### Source document
Written by Milena Sagawa-Krasny
On 5 November 2019, the European Court of Justice (ECJ) ruled that Poland’s decision to lower their judges’ retirement age broke EU law. This is only the latest example of what has developed into a long-standing feud between Brussels and Warsaw. The conflict between the EU and Poland is much more than an anecdote of relevance merely to those who hold a niche interest in Eastern Europe or EU law. It is a tale of the battle over values, the existence and the future of Europe. The rule of law lies at the heart of the functioning of the European project and is a quintessential value upon which the Union was founded, which, in many ways, protects all other values. Ultimately, the European project is one of cooperation, and this cooperation rests upon the mutual trust between Member States in each other’s legal systems. What is at stake here is thus the very essence of the EU itself, which is why the European Commission must fight back.
To start with, let us see what the latest ECJ ruling was all about. Poland carried out a judicial reform in 2017, lowering the retirement age of its judges and introducing different retirement ages depending on the sex of the judge. The Polish government, run by the Law and Justice Party (PiS), argued that it was attempting to tackle corruption by replacing judges whose career dated back to the Communist era. Critics, however, alleged that the government was just seeking to appoint loyalists instead (BBC News, 2019). In 2018, Poland introduced a law to force the retirement of 40% of the supreme court judges. However, earlier this year, the ECJ found that this 2018 law was in breach of EU law. Following a backlash at home as well as from Brussels, the government has already reversed the 2017 reforms. Finally, on 5 November 2019, the ECJ delivered another blow to the PiS, as it ruled that the 2017 reforms also broke EU law.

### Requests
[1] Answer each question using the article on the dispute between the EU and Poland, one answer per line:
(a) On what date did the ECJ rule that Poland's lowering of its judges' retirement age broke EU law?
(b) In what year did Poland introduce a law to force the retirement of 40% of its supreme court judges?
(c) What aim did the Polish government give for its 2017 judicial reform?
[2] For each statement, say yes or no depending on whether the article on the dispute between the EU and Poland supports it, and quote the words that decide it:
(a) The 2017 reform set different retirement ages according to the judge's sex.
(b) The Polish government has kept the 2017 reforms in force.
(c) The 2018 law would have forced half of the supreme court judges to retire.
[3] Carry the article on the dispute between the EU and Poland forward from its final sentence.

### Entries provided
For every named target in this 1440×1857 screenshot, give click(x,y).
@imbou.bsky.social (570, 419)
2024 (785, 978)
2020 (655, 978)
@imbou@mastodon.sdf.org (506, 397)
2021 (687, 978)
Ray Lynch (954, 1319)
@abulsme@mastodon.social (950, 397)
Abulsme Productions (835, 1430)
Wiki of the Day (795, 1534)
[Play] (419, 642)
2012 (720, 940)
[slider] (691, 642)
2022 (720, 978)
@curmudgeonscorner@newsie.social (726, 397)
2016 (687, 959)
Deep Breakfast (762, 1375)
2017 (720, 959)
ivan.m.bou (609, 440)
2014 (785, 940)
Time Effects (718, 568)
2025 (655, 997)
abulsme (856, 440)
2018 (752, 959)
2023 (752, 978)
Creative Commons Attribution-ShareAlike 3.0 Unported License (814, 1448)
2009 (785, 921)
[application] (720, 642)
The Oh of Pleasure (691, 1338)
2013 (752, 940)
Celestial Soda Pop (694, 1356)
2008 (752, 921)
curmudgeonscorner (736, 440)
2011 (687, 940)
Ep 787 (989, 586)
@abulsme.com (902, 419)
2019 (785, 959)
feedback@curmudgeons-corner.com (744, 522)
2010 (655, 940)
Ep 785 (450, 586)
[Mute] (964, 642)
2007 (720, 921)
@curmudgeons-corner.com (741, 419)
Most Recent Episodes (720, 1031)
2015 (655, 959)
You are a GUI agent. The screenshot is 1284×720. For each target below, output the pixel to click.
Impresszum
==
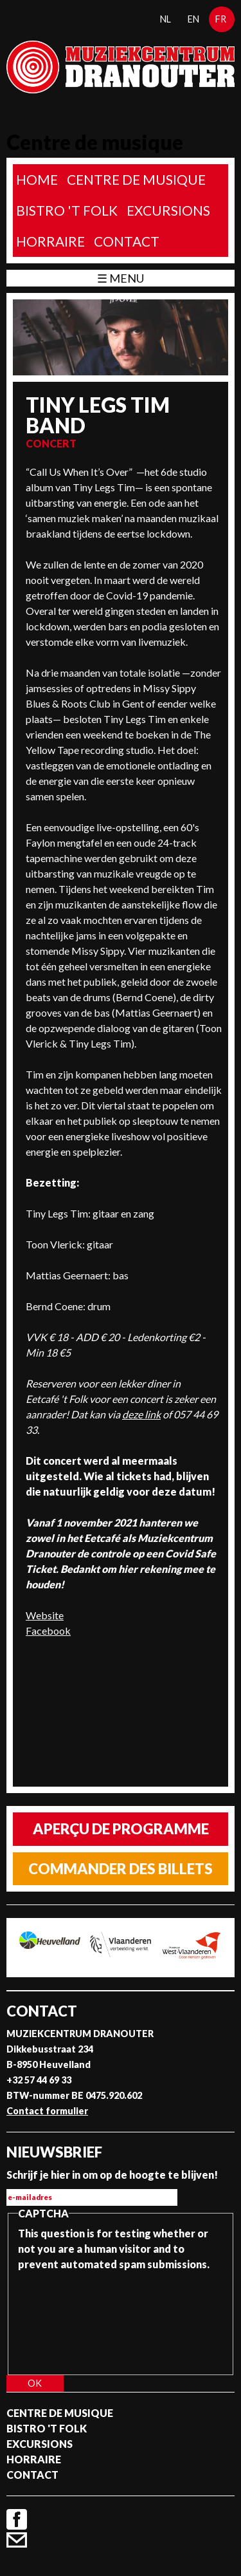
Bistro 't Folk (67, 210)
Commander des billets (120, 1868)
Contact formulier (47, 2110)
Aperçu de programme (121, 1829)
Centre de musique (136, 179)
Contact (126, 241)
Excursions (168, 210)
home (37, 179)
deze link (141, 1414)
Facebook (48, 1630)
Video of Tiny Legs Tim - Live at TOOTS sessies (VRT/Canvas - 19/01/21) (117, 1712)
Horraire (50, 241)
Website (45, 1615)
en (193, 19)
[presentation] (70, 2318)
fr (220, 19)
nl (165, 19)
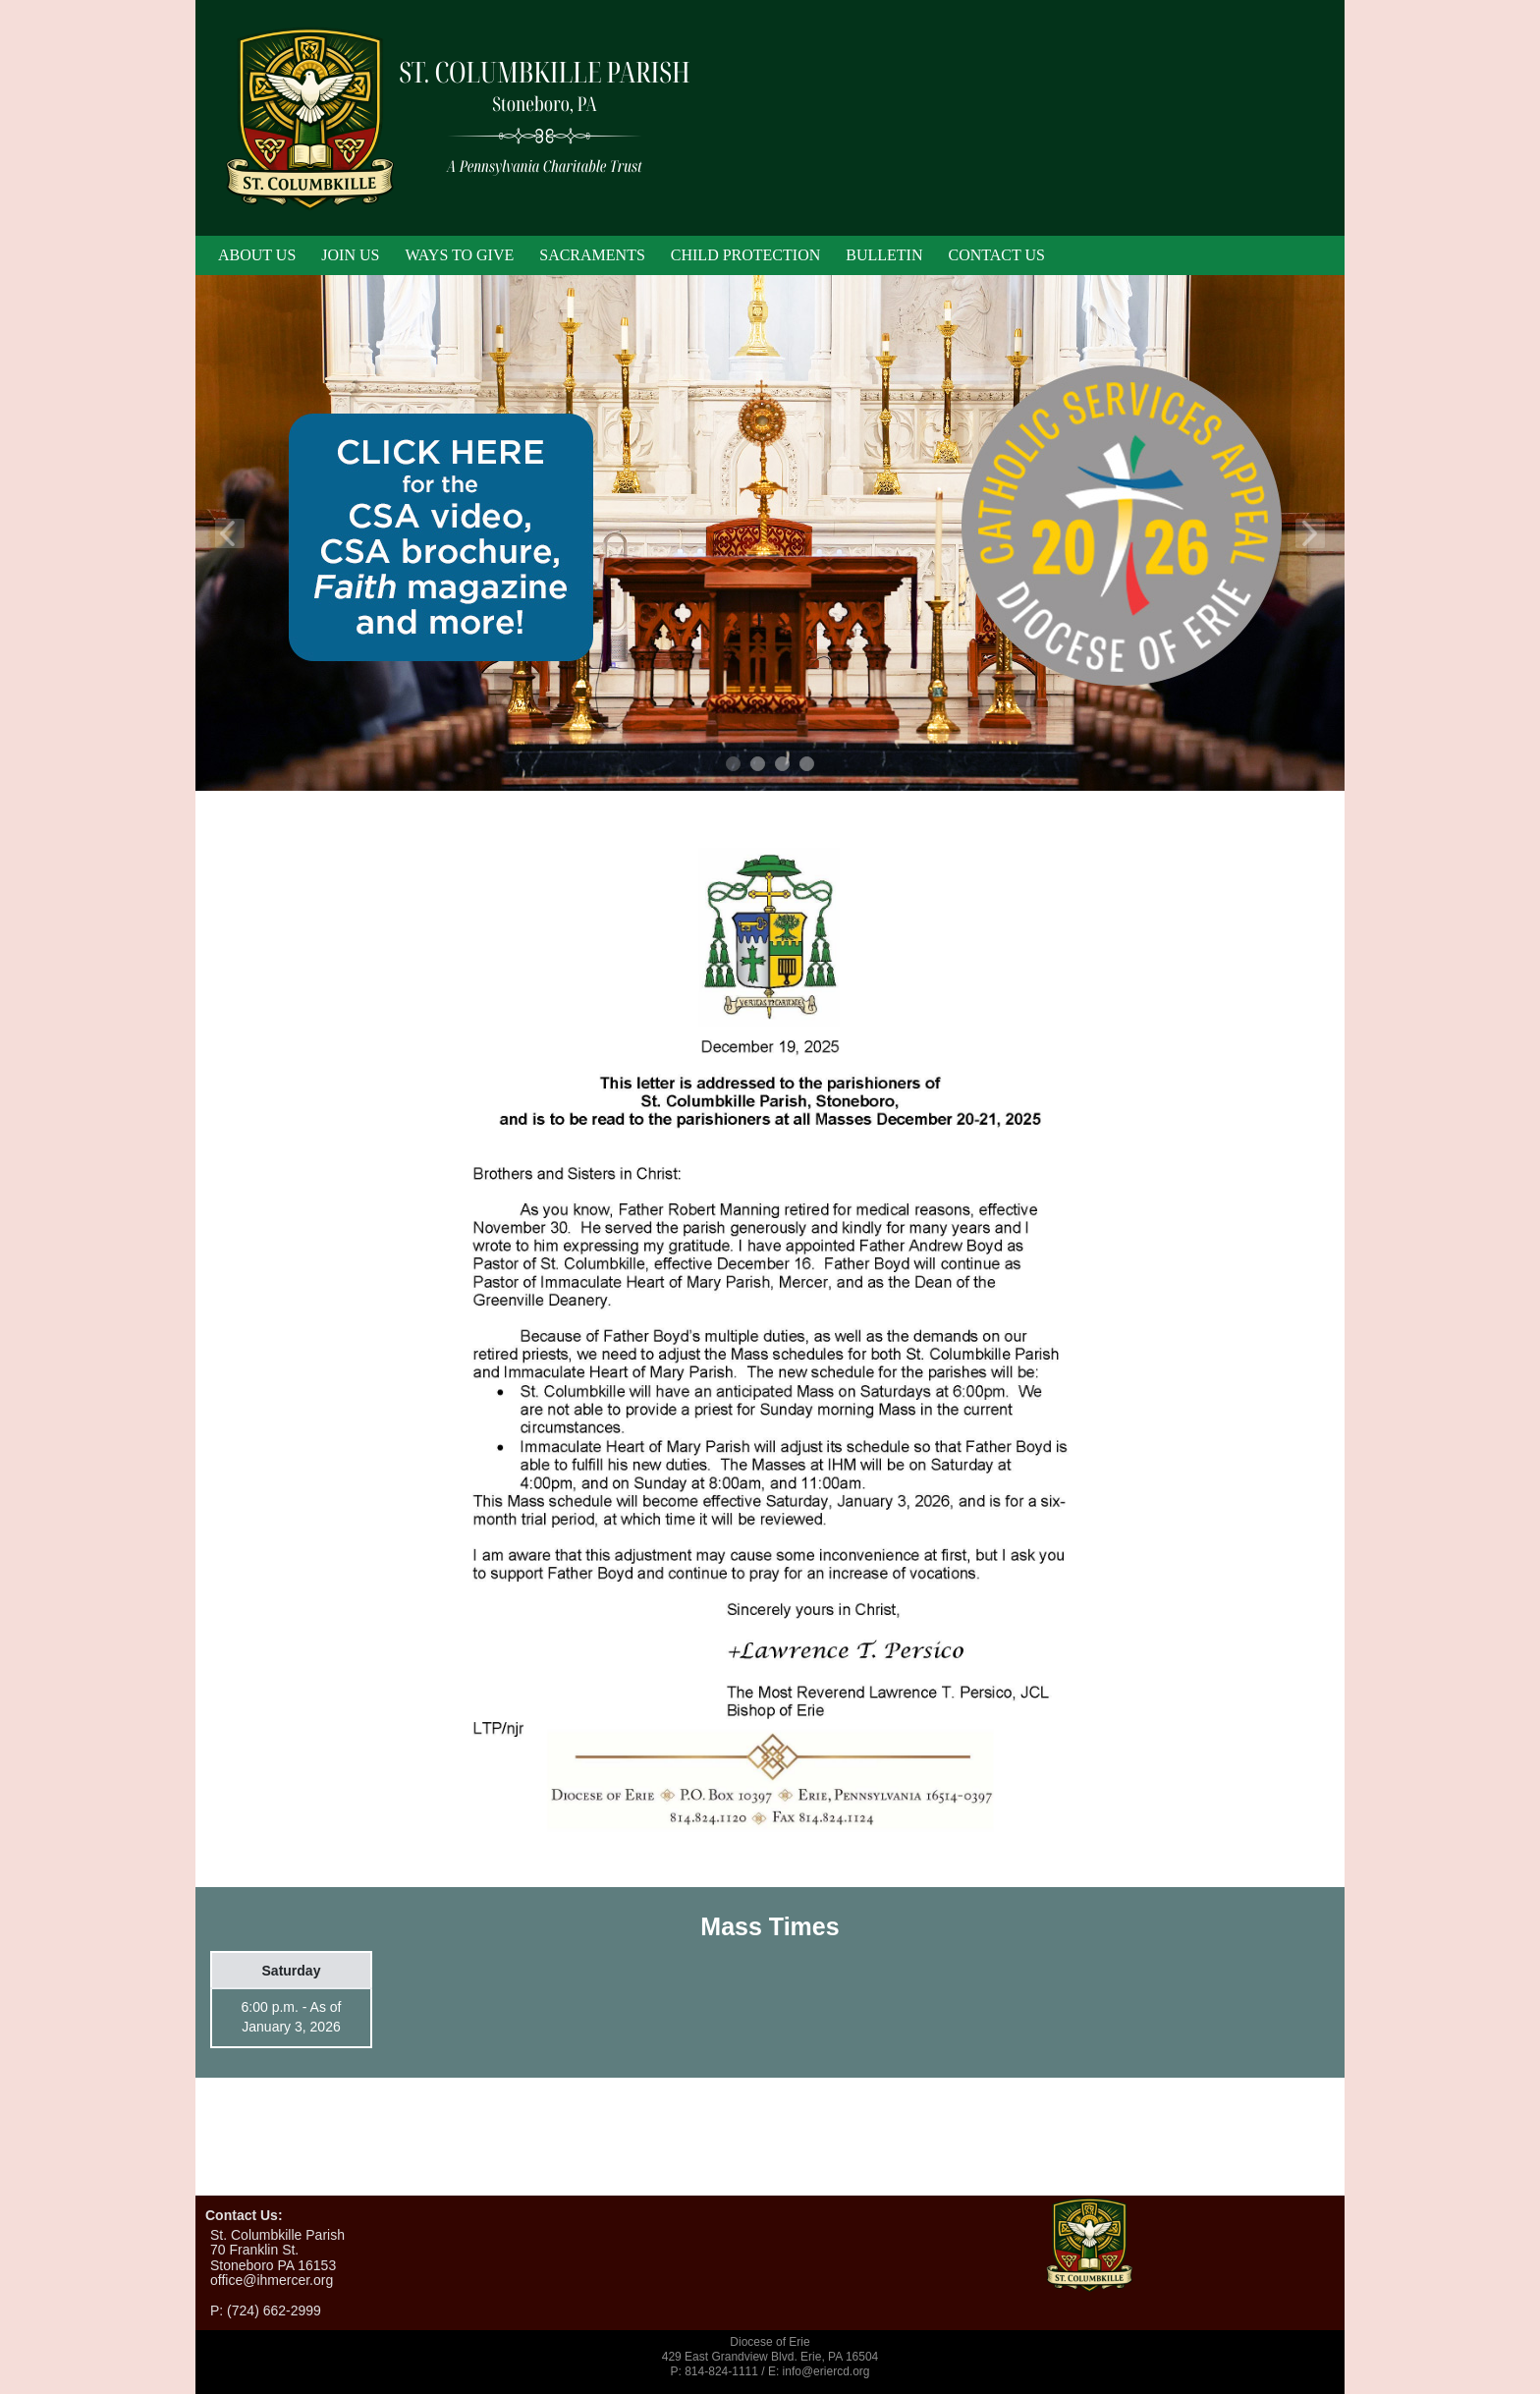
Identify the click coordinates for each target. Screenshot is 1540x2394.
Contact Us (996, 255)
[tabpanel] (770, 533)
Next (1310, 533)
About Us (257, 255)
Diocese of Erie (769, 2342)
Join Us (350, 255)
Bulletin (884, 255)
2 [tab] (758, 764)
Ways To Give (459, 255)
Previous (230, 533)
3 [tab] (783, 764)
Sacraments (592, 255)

### Expected results
[1]
(a) 5 November 2019.
(b) 2018.
(c) It said it was trying to tackle corruption by replacing judges whose careers dated back to the Communist era.

[2]
(a) Yes: "introducing different retirement ages depending on the sex of the judge"
(b) No: "the government has already reversed the 2017 reforms"
(c) No: "to force the retirement of 40% of the supreme court judges"

[3]
This case is part of a broader pattern of illiberalism that has gained significant influence almost everywhere inside the EU, openly challenging the EU from within. The Visegrad Group, an alliance composed of the Czech Republic, Hungary, Poland, and Slovakia, has increasingly come to worry Western Europe. Their leaders have largely shifted to ‘illiberal democracies’, turning away from political liberalism and the rule of law (Morillas, 2017). In Hungary and Poland, the governments have acted systematically over a sustained time period to eliminate checks and balances on the power of the ruling party’s leadership (Lane Scheppele and Pech, 2018). Critics allege that courts have been crippled, the press has been suppressed, refugees have been refused solidarity, NGOs have been discredited and branded as foreign agents, and universities have been silenced (Reding, 2017). At the same time, these countries still receive extensive financial benefits from EU membership, especially from structural and cohesion funds (Morillas, 2017).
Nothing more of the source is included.